··· Material supplied ···

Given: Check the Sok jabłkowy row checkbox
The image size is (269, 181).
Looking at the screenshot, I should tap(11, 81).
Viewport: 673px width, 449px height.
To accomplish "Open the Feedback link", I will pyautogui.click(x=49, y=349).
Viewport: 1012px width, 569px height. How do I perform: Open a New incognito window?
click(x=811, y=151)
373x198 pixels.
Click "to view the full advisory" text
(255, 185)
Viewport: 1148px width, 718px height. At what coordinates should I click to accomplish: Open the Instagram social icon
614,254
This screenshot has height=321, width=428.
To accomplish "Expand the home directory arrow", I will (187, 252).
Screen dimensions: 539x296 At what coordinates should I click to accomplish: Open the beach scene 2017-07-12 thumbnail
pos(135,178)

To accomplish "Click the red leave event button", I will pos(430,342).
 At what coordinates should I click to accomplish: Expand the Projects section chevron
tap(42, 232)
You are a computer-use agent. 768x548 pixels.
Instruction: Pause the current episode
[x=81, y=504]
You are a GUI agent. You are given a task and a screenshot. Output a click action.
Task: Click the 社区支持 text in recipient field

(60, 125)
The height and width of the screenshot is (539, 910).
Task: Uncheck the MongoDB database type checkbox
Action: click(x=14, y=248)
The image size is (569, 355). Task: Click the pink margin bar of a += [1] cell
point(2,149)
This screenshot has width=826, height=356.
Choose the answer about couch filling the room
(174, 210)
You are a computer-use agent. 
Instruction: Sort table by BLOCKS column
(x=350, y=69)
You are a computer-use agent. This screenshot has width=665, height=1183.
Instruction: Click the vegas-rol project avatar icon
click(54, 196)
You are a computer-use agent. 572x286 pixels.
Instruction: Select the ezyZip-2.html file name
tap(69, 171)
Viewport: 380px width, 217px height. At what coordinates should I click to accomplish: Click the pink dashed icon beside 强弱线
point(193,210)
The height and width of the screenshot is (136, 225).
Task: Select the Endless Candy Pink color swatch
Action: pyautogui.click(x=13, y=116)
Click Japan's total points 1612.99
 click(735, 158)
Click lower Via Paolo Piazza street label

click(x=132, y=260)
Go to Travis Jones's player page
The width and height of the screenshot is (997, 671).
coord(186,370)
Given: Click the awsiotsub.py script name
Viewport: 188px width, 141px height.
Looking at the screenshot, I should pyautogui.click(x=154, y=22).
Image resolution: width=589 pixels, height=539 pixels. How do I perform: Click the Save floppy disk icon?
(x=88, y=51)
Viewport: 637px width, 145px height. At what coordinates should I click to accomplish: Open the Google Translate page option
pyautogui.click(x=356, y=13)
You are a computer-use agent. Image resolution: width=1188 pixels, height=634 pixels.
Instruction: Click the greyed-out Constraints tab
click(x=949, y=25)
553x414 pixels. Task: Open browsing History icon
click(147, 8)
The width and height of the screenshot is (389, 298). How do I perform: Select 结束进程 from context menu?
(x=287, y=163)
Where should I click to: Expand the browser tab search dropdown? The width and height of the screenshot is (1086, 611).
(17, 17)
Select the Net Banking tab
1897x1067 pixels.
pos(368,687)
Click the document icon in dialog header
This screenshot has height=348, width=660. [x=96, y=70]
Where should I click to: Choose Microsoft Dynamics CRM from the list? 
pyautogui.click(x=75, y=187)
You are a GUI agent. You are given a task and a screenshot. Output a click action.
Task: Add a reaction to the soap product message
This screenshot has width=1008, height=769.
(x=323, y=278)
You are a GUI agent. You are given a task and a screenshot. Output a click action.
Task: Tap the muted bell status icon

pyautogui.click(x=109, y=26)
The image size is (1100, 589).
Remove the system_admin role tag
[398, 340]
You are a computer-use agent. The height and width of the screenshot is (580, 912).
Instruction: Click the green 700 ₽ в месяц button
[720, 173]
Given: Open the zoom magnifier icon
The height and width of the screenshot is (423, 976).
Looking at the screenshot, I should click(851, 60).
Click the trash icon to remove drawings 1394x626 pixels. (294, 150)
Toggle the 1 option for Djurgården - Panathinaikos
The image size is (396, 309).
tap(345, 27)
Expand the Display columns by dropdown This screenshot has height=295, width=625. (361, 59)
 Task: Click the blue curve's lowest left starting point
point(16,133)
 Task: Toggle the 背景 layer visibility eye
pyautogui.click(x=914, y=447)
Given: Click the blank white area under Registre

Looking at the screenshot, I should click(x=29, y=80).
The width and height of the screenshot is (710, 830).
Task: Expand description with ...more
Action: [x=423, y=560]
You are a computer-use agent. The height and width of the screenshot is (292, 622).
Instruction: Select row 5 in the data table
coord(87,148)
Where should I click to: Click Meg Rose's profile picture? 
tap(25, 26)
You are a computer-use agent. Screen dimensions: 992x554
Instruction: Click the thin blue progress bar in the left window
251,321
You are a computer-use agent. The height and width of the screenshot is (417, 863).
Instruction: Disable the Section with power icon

···

▸ To do: Print everything from the line containing "Viewport: 1148px width, 718px" down to the line containing "click(54, 196)", both included, with each line reproduced exactly.

▸ Expected answer:
Viewport: 1148px width, 718px height. At what coordinates should I click to accomplish: Open the Instagram social icon
614,254
This screenshot has height=321, width=428.
To accomplish "Expand the home directory arrow", I will (187, 252).
Screen dimensions: 539x296 At what coordinates should I click to accomplish: Open the beach scene 2017-07-12 thumbnail
pos(135,178)

To accomplish "Click the red leave event button", I will pos(430,342).
 At what coordinates should I click to accomplish: Expand the Projects section chevron
tap(42, 232)
You are a computer-use agent. 768x548 pixels.
Instruction: Pause the current episode
[x=81, y=504]
You are a GUI agent. You are given a task and a screenshot. Output a click action.
Task: Click the 社区支持 text in recipient field

(60, 125)
The height and width of the screenshot is (539, 910).
Task: Uncheck the MongoDB database type checkbox
Action: click(x=14, y=248)
The image size is (569, 355). Task: Click the pink margin bar of a += [1] cell
point(2,149)
This screenshot has width=826, height=356.
Choose the answer about couch filling the room
(174, 210)
You are a computer-use agent. 
Instruction: Sort table by BLOCKS column
(x=350, y=69)
You are a computer-use agent. This screenshot has width=665, height=1183.
Instruction: Click the vegas-rol project avatar icon
click(54, 196)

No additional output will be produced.